ComputerSpeak
We all use computers but how many of us are confident with the definitions surrounding the technology? After all, those of us who grew up with floppy disks started out confused. Those “floppy” disks felt hard when you handled them. Could there be more confusion? Not with the following list to help you get started. Pay attention!
ALPHANUMERIC: the ultimate destination of the Enterprise as outlined in Captain Kirk’s starship manual.
COMPILER: the machine used by doctors who specialize in infertility, used to extract and store semen for future use.
INPUT/OUTPUT: not content with normal usage, and being unable to come up with some fancy-shmancy words for “put in” and “put out,” some nerds merely switched the order and congratulated themselves on some “new” hi-tech words!
DATA: This can mean almost anything; the important thing is how you pronounce it.
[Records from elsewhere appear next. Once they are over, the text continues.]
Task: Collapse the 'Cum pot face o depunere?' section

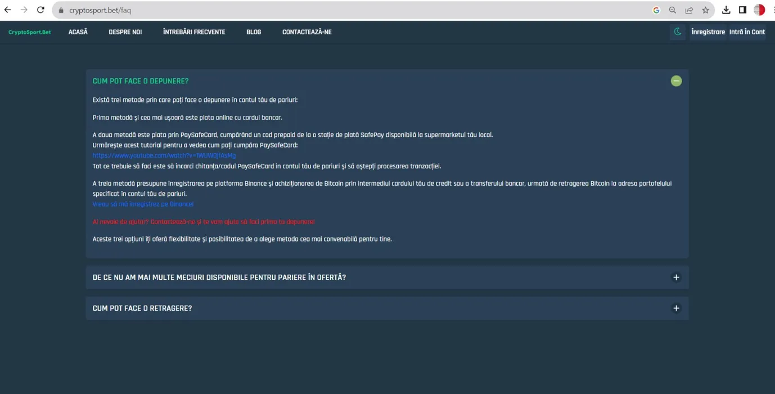Action: tap(676, 81)
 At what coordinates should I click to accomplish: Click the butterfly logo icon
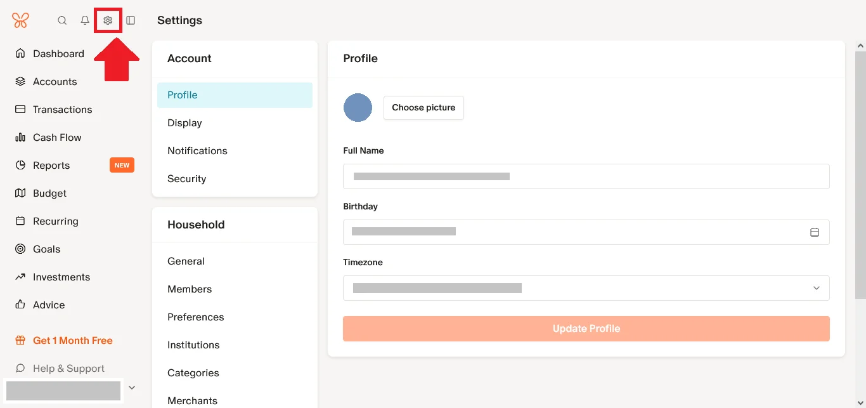20,20
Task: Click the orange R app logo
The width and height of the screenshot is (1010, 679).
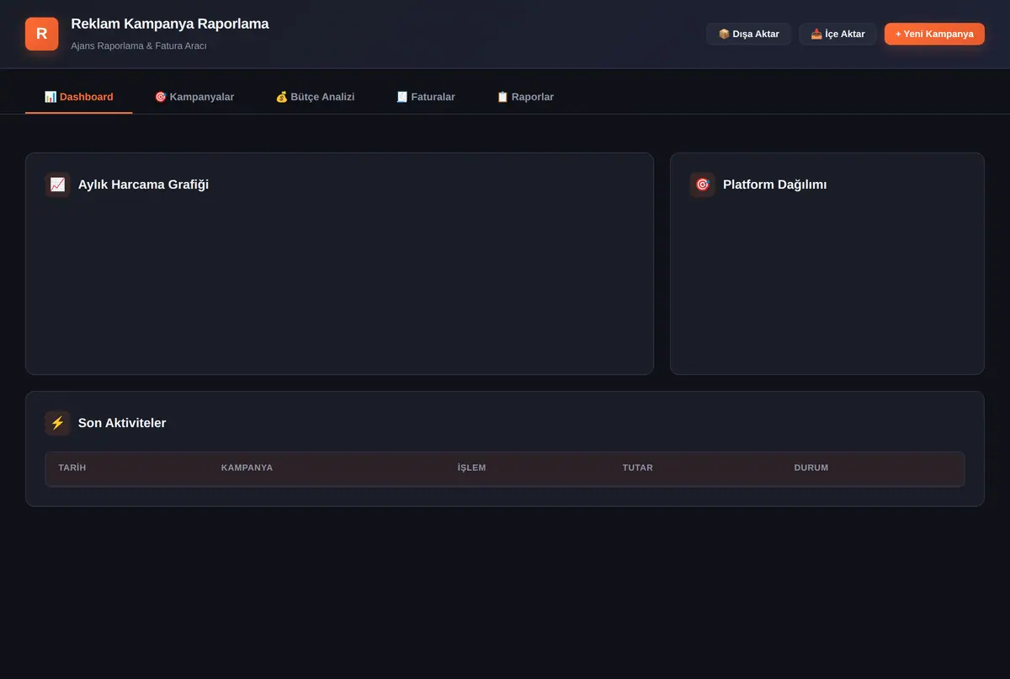Action: click(42, 34)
DATA (rhymes with “matter”) shows you went to Harvard Law School; DATA (rhymes with “later”) indicates you know next to nothing about anything, but most everything about something. Those who use the word “info” really have their act together.
DOS: an exclamation you hope is made by your envious friends upon seeing your computer set-up: “Dos nice!”
BIT: Like a shtick, as in, “that’s a cute bit!”
ANALOG: “How do you start a fire?” “Use newspapers, kindling, analog.”
SOFTWARE: What happens to your hardware if you place the computer too close to a heat source.
USB PORT: Do not use Unless Something Breaks.”
MOTHER BOARD: This is the key to the whole thing! If you’re good to your mother, it will pay you back in a kinder, more compassionate computer.
If you’ve read this far and haven’t learned anything new, you can look forward to “A Hundred Days to a Better Vocabulary with the Metric System” in which you will be introduced to the idiom, “Give him a centimeter and he’ll take a meter!” And you’ll learn that a gram is your mother’s mother, but only if she is shorter than 5’1” – that’s 155 cm for those of you who haven’t fallen asleep yet.
- Posted in: Mathematics ♦ Miscellaneous
- Tagged: computer, definitions, Floppy disk, humor, USB
I’ve been trying to come up with a computer poem involving “dater” and “datter” but haven’t stumbled onto anything I’ve liked.
So I’ll mention this instead. The infamous computer “byte” really is named after the idea of taking a “bite” of dater (or datter, if you prefer). The “y” just makes it seem computer-y. (One can also use the “z” and “x” that way. Clearly Zyrtec is an advanced computer product, and obviously “Wyrd Smythe” has to be an errant AI program escaped into the wilds of the interweb. And, “Zyzzyx” absolutely, positively has to involve aliens as well as advanced quantum computers!)
More to the point, there are occasions where, in the course of our mystic machinations, we computer wizards deal with half-bytes of daytah. We call those “nybbles.”
No, really, we do. You could look it up.
Thanks, you’re always informative. I do know about nybbles and bytes; remember, I was a math teacher!
I figured you did! 🙂
surely beats using long words especially for the younger generation. I always feel that new words (when the old are perfectly good) is a screen for shallowness on thepart of the inventor.
Ha! Captain Kirk was really ahead of his time! I think the Enterprise ran on lithium crystals analog – if I’m not mistaken. I liked that you follow your own blog Arlene. You’re my kind of blogger!! 😀
Hey, every follower that I have is a triumph! Why not self-follow? After visiting your blog and reading some posts, I am now following you. I, too, like your kind of humor!
Oh yay! Thanks for the follow! I think I’ll add my blog to my list too. Why not? And it is possible to “like” your own post, fyi and I’ve done that before. HA!
I wonder if it isn’t a double-whammy. All industries, all specialties, have their lingo; one thing that happened is that the computer industry ran into the real world. The other thing is that we’re in a period of unprecedented social and technological growth.
Science itself has slowed down in some regards, so all that energy has turned from discovery to implementation. My grandfather went from seeing phones and TVs invented to seeing a man walk on the moon. I’ve gone from a world of room-sized (yet very small, very slow) computers and rotary-dial phones to smart phones and almost unimaginable common and cheap computer power.
One wonders how the pace can keep up, let alone continue to accelerate.
I feel badly for the older generation – when has there ever been such a bizarre leap in vocabulary? I’m sure somebody has written about that somewhere, but I don’t feel like Googling it (that’s got to sound really dirty to somebody). Funny post, trite comment on it!